- **Source extract**:

MHA’s snapshot is from March 31, so it doesn’t capture the USDT coin’s subsequent $8bn drop in market value. It shows less than 5 per cent of reserves in cash, a sum eclipsed even by the mysterious and undefined “other investments” category.

Nevertheless, higher weightings of money-market funds and US Treasury bills meant more than half Tether's total reported assets were in categories considered highly liquid
Leaving aside the question of how credible these "attestations" are (they are not audits), there remains the question of why anyone would sell their USDT for 95 cents on the dollar?

The explanation starts with this observation from Elder:
Tether’s closed-shop redemption mechanism means it cannot be viewed like a money-market fund. Processing delays can happen without explanation, there’s a 0.1 per cent conversion fee, and the facility is only available to verified customers cashing out at least $100,000.
Elder quotes a report from Barclays that takes up the story:
The only way to get immediate access to fiat is to sell the token on an exchange, regardless of the size of holding . . . [W]hile redemption is ‘guaranteed’ at par, the secondary market price of tether can trade lower, depending on the willingness of holders to accept a haircut in return for access to immediate liquidity. As last week’s price action suggests, some investors were willing to accept a nearly 5 per cent discount to liquidate their USDT holdings immediately.
Barclays continues:
We think that willingness to absorb losses, even though USDT is fully collateralized and has an overnight liquidity buffer that exceeds most prime funds, suggests the token might be prone pre-emptive runs. Holders with immediate liquidity demands have an incentive (or first-mover advantage) to rush to sell in the secondary market before the supply of tokens from other liquidity-seekers picks up. The fear that USDT might not be able to maintain the peg may drive runs regardless of its actual capacity to support redemptions based on the liquidity of its collateral.
"pre-emptive runs" are another way of saying metastability. Partly the problem is that, even if you believe the quarterly attestations, they are published after a significant delay. The most recent one was seven weeks out-of-date when it was published. During that time, BTC had fallen from around $47K to around $30K, a 36% drop. Elder writes:
The lack of a realtime view in combination with the short-dated nature of the whole portfolio can raise suspicions about end-of-quarter window dressing.

- **Exercise set**:
(A) In the Tether passage, what is the minimum amount a verified customer must cash out to use the redemption facility?
(B) Continue the Tether passage from its last sentence.
The rows below this passage come from a separate source.

- **Supplied information**:

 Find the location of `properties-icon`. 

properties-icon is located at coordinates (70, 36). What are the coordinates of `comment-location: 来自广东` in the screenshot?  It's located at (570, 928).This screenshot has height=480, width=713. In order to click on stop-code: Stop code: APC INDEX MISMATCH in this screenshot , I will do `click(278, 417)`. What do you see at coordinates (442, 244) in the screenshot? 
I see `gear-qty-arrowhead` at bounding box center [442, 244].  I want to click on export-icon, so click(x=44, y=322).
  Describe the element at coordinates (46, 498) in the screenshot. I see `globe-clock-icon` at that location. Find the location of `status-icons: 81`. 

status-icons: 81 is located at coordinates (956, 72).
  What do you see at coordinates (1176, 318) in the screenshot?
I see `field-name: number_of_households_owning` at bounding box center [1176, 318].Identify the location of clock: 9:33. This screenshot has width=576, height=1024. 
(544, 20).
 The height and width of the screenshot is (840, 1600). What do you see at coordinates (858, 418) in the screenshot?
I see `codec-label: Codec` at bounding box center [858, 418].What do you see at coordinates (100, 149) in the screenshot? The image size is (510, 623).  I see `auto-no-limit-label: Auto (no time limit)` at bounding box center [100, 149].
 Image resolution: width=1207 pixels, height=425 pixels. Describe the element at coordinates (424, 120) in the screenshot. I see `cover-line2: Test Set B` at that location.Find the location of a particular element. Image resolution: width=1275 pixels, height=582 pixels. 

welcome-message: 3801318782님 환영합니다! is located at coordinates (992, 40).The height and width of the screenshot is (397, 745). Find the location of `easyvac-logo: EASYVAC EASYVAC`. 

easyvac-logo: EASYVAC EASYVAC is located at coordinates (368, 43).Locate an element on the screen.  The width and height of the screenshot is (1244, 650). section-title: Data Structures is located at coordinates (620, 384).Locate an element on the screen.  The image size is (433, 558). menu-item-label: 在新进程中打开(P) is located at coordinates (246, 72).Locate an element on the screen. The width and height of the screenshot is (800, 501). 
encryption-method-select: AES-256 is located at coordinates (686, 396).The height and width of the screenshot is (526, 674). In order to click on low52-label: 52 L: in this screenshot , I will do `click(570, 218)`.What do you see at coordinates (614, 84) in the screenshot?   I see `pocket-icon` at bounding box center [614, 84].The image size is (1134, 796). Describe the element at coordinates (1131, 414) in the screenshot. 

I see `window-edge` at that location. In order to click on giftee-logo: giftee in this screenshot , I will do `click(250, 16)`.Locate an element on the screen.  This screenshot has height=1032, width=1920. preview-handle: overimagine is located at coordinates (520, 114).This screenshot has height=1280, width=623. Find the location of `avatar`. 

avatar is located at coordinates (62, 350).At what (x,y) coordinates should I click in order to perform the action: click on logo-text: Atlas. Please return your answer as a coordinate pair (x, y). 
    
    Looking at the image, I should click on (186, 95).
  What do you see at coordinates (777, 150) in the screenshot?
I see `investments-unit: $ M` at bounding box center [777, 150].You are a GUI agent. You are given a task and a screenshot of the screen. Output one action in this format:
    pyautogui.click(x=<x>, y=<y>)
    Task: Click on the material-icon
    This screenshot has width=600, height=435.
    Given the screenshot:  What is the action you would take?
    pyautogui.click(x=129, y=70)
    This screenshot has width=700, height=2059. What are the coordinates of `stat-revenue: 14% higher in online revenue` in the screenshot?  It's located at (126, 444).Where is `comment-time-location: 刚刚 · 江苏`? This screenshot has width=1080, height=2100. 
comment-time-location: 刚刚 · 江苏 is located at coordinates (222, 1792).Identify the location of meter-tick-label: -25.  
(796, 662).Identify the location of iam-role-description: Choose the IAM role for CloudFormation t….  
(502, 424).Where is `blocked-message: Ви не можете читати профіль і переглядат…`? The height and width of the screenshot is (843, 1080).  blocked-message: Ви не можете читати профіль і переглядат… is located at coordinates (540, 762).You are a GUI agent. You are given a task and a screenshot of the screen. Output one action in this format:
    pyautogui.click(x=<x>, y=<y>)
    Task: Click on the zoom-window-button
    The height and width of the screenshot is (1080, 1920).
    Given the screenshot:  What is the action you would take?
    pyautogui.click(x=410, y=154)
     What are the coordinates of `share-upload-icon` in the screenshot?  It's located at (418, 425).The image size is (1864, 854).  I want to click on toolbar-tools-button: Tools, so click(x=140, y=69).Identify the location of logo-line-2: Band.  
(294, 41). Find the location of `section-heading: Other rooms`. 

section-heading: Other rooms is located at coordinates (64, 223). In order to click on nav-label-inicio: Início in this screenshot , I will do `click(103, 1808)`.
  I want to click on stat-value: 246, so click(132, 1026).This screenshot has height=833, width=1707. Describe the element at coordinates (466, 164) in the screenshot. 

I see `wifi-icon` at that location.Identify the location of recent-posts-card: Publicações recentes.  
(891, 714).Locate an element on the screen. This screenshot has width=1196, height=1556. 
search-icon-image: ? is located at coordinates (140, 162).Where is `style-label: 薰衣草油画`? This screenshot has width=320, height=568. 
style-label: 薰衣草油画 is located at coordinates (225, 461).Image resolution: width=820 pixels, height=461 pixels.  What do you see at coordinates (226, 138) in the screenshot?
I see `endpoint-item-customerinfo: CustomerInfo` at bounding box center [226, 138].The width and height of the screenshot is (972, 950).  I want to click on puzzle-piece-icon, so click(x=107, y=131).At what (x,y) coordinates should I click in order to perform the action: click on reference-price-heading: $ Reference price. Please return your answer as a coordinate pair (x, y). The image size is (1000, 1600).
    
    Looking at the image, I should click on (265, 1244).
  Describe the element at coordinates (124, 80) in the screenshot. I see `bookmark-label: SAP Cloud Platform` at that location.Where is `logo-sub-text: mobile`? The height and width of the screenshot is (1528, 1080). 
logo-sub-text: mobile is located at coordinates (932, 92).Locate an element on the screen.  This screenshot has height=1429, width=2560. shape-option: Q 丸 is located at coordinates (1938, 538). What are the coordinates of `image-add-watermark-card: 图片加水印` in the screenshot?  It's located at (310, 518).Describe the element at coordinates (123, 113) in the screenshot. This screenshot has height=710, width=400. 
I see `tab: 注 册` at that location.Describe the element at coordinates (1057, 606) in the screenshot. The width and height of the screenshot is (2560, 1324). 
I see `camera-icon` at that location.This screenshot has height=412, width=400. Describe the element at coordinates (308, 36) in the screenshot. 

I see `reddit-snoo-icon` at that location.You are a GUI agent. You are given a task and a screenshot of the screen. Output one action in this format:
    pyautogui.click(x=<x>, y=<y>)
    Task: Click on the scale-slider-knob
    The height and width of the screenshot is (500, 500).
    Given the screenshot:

- **Per-task outputs**:
(A) At least $100,000.

(B)
All of which makes stablecoins more like ETFs than money-market funds, says Barclays. The issuer is selling a token, after which secondary markets take control. But with ETFs, there is full transparency on the underlying portfolio, which enables market-makers to keep ETF shares trading in line with their benchmark. In the case of stablecoins, market liquidity and sentiment determine how close to realisable net asset value the token will trade
Barclays wraps it up:
There is, in theory, an arbitrage to be made via the token’s creation and redemption processes. This is analogous to ETFs, which trade around their NAVs, while market makers use the create/redeem processes to maintain prices at levels close to the underlying collateral. Overall, there are several reasons why even this layer of arbitrage may fail, for example, if there are no willing arbitrageurs, if they do not have enough balance sheet to absorb all the selling flows, or if they fear that their requests to redeem will not be honoured in time or in full. Ultimately, full collateralisation helps to reduce stablecoin risk, but does not eliminate it.
There are two parts to the problem, even if the backing is more than enough to cover all redemptions:
  • Arbitrageurs do not have unlimited capital to devote to maintaining the peg.
  • Any delay in redemption consumes arbitrageurs' capital.
But is Tether fully backed even if we believe their attestations? Patrick McKenzie points out in Tether Required Recapitalization In May 2022 that:
The Consolidated Reserves Report alleges assets of $82,424,821,101 and liabilities of $82,262,430,079. This implies approximately $162 million in equity, via standard balance sheet math. You can think of $162 million as the overcollateralization cushion of Tether. If the value of its assets declines by more than $162 million, it requires recapitalization or will, with mathematical certainty, become undercollateralized.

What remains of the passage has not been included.